Dès lors la légende s’affirma : l’homme était fabuleusement riche, et c’est par monceaux d’or qu’il récompensait les services ou s’assurait la complicité momentanée de tel passant rencontré. Il se terrait dans quelque coin, au fond des forêts, en sortait peu pour ne pas multiplier les chances d’être surpris, accumulait çà et là des réserves de vivres, des provisions d’essence… puis soudain, à intervalles irréguliers, une apparition, deux, trois, quatre victimes, comme foudroyées par un éclair… et puis le silence, la vision évanouie…

« Gueule-Rouge », tel fut le nom du monstre, et l’on qualifiait de la sorte aussi bien l’être monstrueux qui s’ingéniait à tuer que la bête monstrueuse qui frappait de mort.

Gueule-Rouge ! Gueule-de-Sang ! Gueule-de-Mort ! Le pâtre la vit à travers ses landes, et le montagnard au flanc de ses rochers.
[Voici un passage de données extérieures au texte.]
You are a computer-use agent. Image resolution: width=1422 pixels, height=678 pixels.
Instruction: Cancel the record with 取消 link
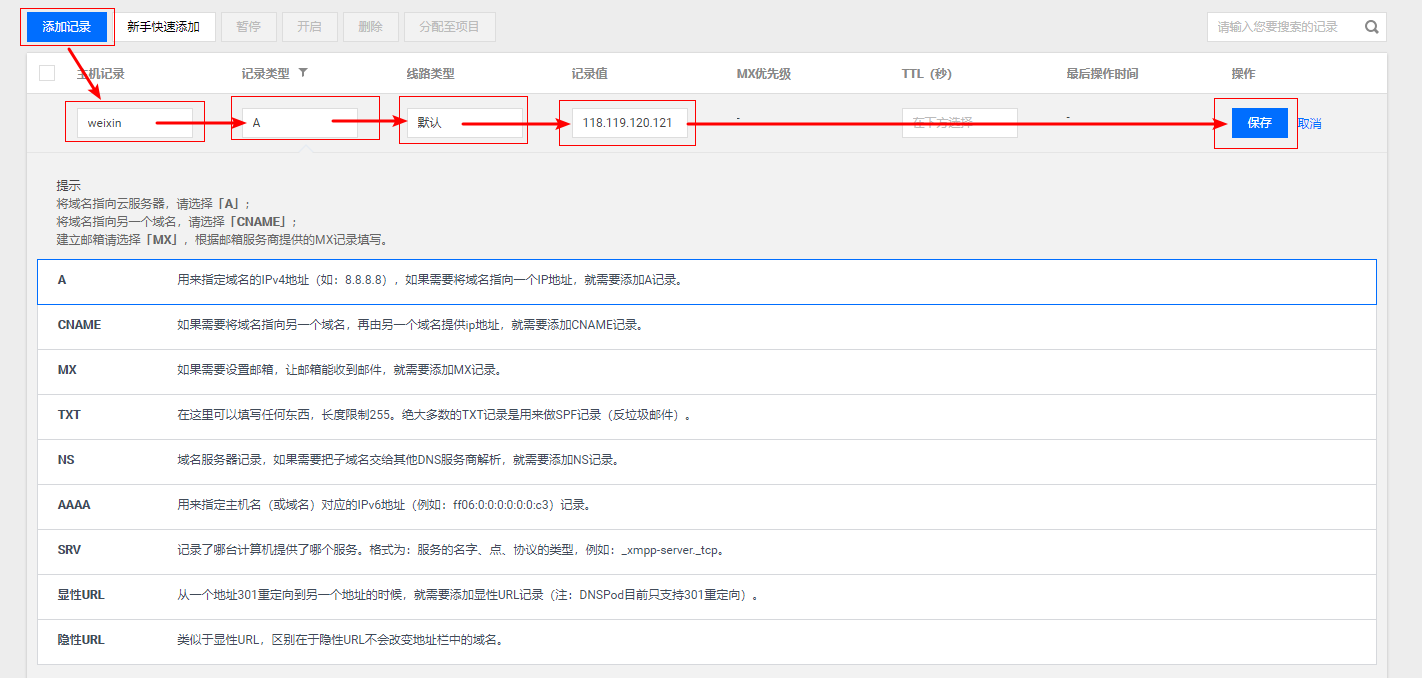pyautogui.click(x=1309, y=123)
Elle mordit le chemineau qui suit le bord des routes blanches, happa le gamin qui joue dans le ruisseau des petites villes, dévora les gars et les filles qui reviennent de la fête en se tenant par la main. Elle effleura les grandes cités, Bordeaux, Marseille, Lille, de son baiser sanglant. Elle hurla dans Paris… Oui, en plein jour… sur les boulevards… quelque chose qui passa, qui tua… Gueule-Rouge !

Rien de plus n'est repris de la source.